Poetry—May I never quite get it right.

As a young child I loved word play. I would toss around rhymes just to hear them bounce off my tongue. I loved reading playful books with poetic verse that really rocked the house. I liked writing witty little ditties that made me feel good, for I was able to mesh together rhymes into statements, stories, etc.

Then, somewhere in middle school, I think, I was introduced to Poetry (note, with a capital P), and then all the joy and playfulness was siphoned away, replaced by scansion of lines, deeper Meaning, allusions to literary things I did not know (and thus, being ignorant, I felt stupid). All through school thereafter Poetry waggled a finger in my face (or more accurately, the teachers delivering it) and I was made to feel ever-more ill-prepared and uninformed. I was no match for Poetry, as it was shared.

Sometime in graduate school a light went on, when I was reading ee cummings. I hated him with a passion, for his work seemed the most opaque, cryptic, and challenging of all Poetry. Then I listened to it. Then I just played along with him and his words. I was re-introduced to poetry at play, and then the tidal flood of all that was good clean fun came washing back over me.
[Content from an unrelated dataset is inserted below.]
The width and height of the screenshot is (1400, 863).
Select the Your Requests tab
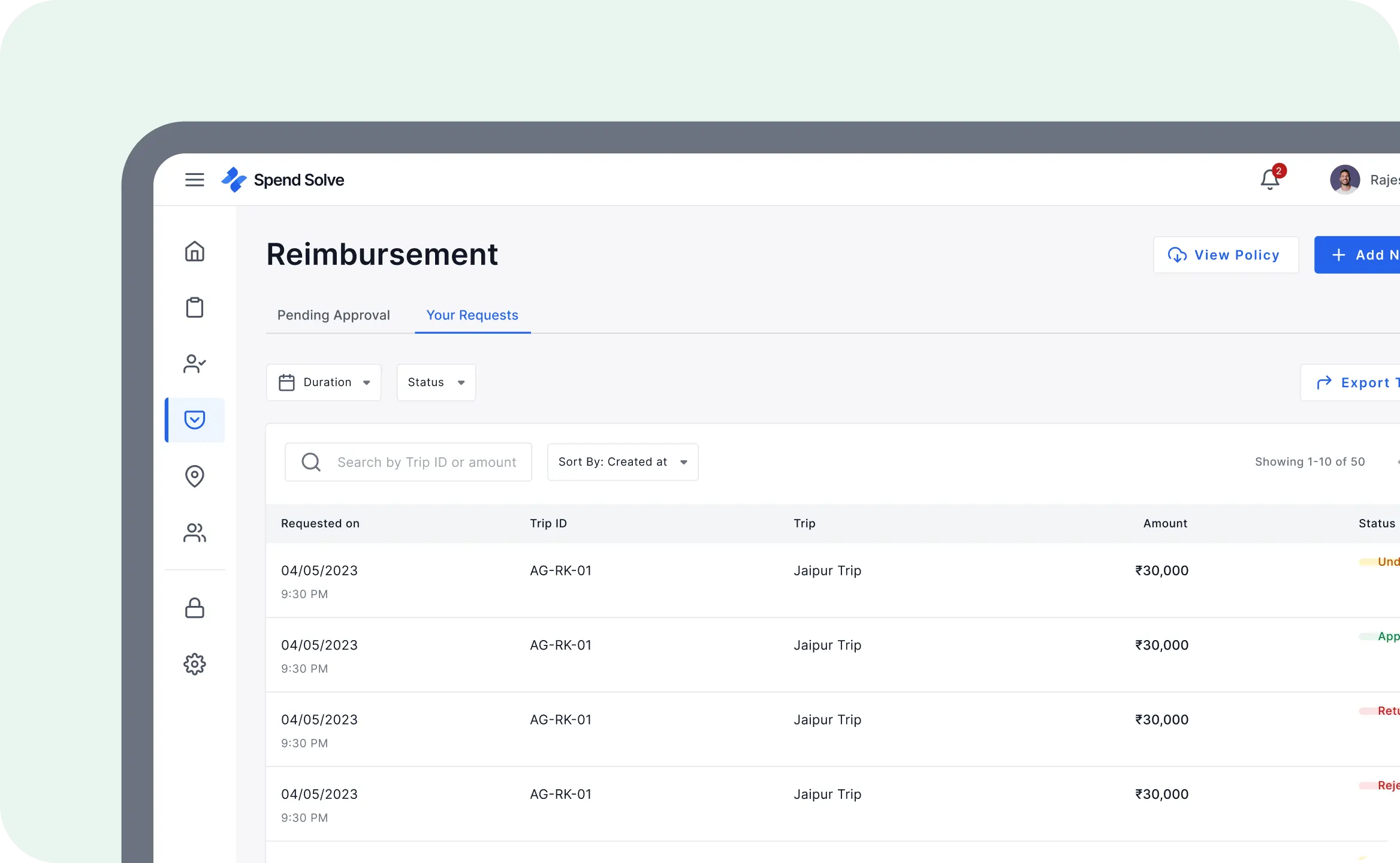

I have since learned to appreciate poetry for its potency, for its life and vitality. I can enjoy a string of words, a bandwidth of images, a bevy of symbols....I can just roll a word around on the tongue like someone else might a fine wine, and savor the many flavors of it. (In class last week, I likened this to Skittles, encouraging them to "taste the rainbow" of poetry.)
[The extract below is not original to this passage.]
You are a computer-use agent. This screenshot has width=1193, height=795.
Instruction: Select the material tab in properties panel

I confess I don't always "get it." There are many (probably most) poems I encounter that are more dense than I am, more unyielding to me (unless I am willing to research, read the footnotes, really work at it). You know what, though? That's okay with me. If I want it enough, I can penetrate any poem, even a translation, given time and energy.

What I really love, however, is simply wordsmith-ing and spoken word. I love poetry that is pyrotechnic. I groove on language for its sound and substance.

I hope I don't scare away any of my students when I go off on a word's 'feel' or texture. I hope they don't get the impression that I'm right or they're ignorant. Instead, I hope just a few of them leave class for the day listening to the euphony of a word, like diarrhea or mammogram.